Increasingly, synagogues are urging restraint in celebrating Hanukkah--regarded as a minor holiday and downplayed for centuries by religious scholars. Although rabbis have varying opinions, many want congregants to scale it back to simple traditional rituals, much like churches struggle to put Christ back into Christmas.

It’s an uphill battle. Catalogs carry dreidels that look like golf balls and Mickey Mouse menorahs. Jewish kids can visit a “Dreidel House,” not unlike Santa houses in shopping malls. Tinsel comes in blue and silver and T-shirts say “Come on Baby, Light my Menorah.”

But “one of the major functions of religion is to bring meaning into people’s lives by developing relationships both with God and people around us,” said Rabbi Paul Menitoff, executive vice president of the Central Conference of American Rabbis in New York City. “That meaning can’t be found in materialism.”

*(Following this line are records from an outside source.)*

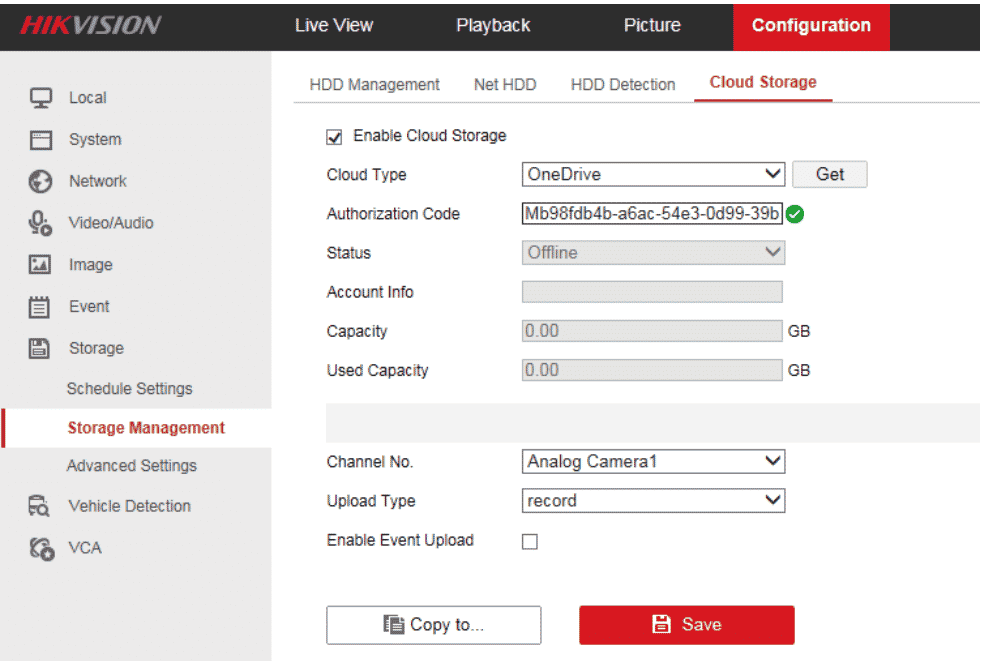Viewport: 982px width, 661px height.
Task: Open the Channel No. dropdown
Action: point(653,461)
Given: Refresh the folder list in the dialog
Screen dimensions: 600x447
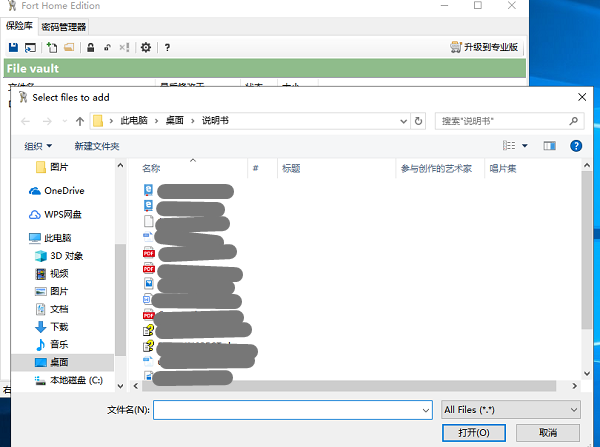Looking at the screenshot, I should 424,121.
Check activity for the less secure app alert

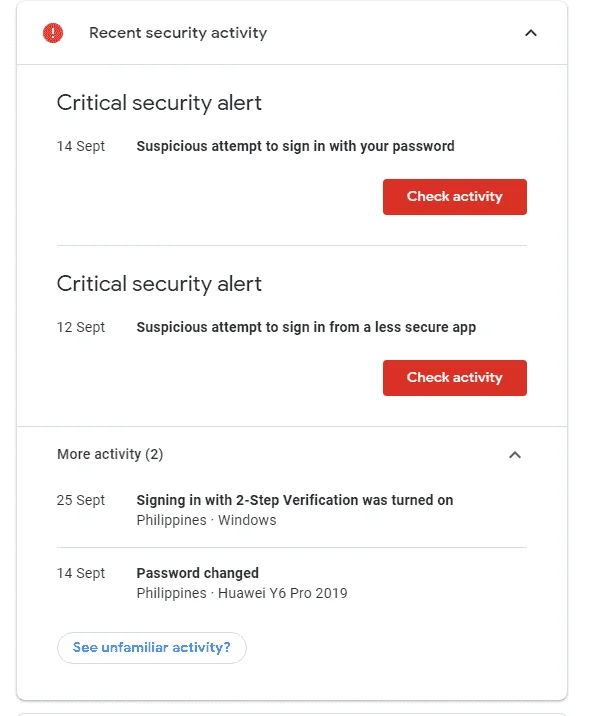[x=455, y=378]
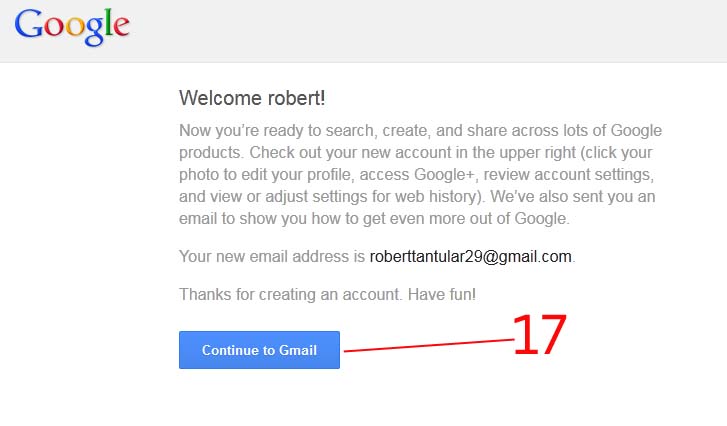Click the "Now you're ready to search" sentence
727x426 pixels.
click(276, 131)
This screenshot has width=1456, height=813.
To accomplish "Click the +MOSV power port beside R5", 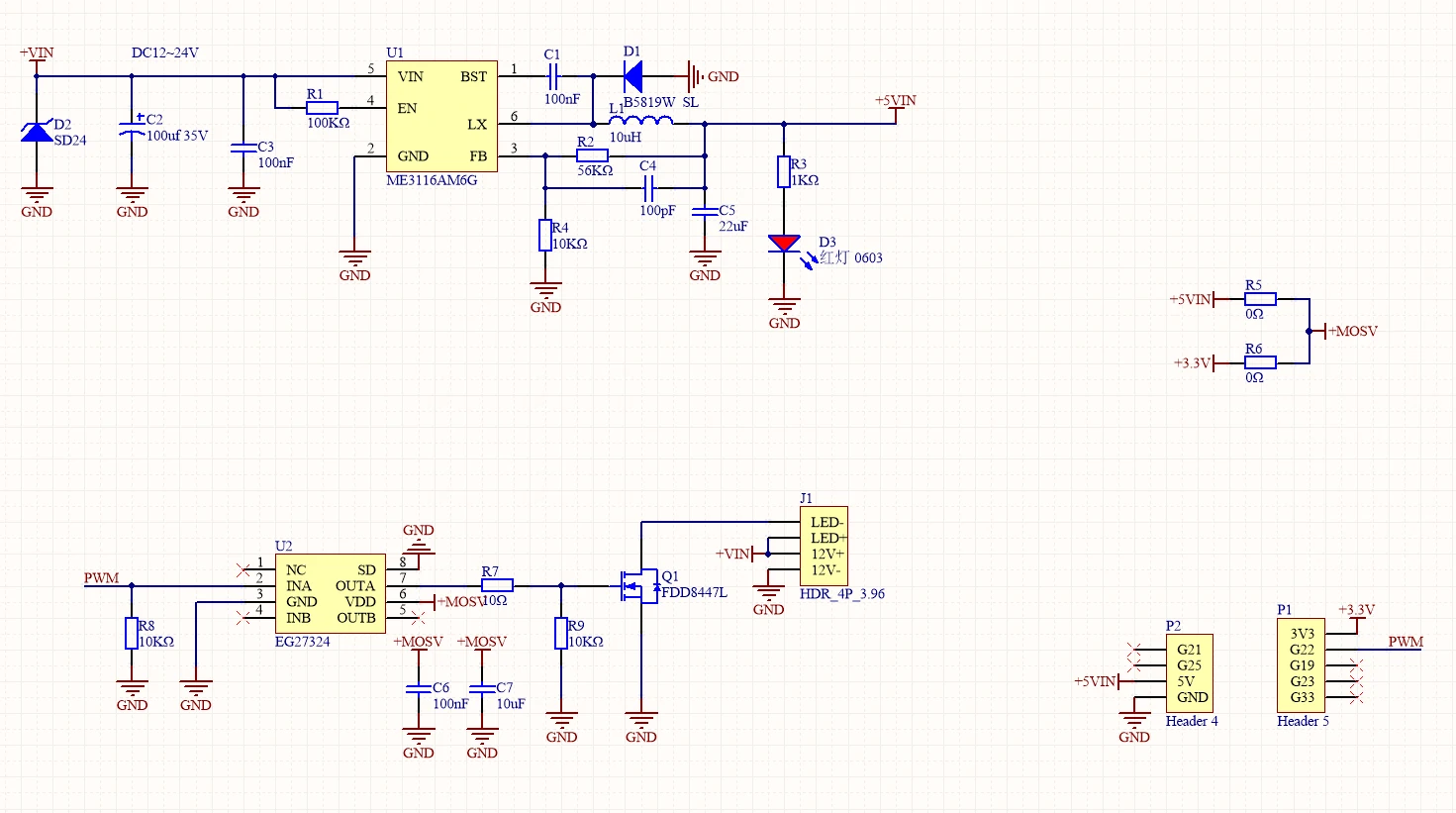I will pyautogui.click(x=1352, y=331).
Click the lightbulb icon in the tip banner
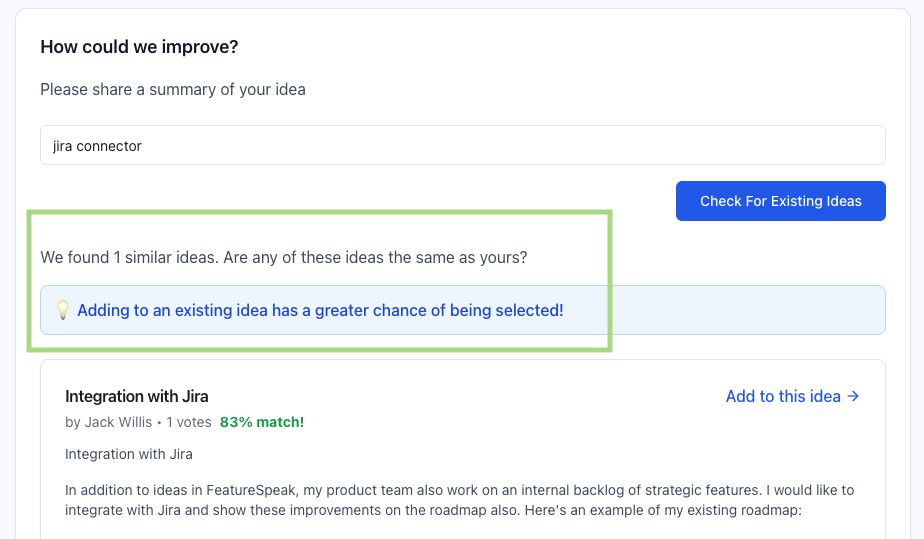Image resolution: width=924 pixels, height=539 pixels. click(62, 311)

Hanukkah has limited religious significance. Synagogue schools, for example, remain in session and observant Jews are not required to restrict their activities as they do on the Sabbath or holidays such as Passover.

Gift-giving isn’t part of Hanukkah’s traditional rituals, although children often receive Hanukkah money, called gelt. Other traditions include spinning the four-sided tops called dreidels, serving potato latkes and lighting the menorah, a candelabrum that represents the number of days a single vial of olive oil lasted to light the sacred lamp in the ancient temple.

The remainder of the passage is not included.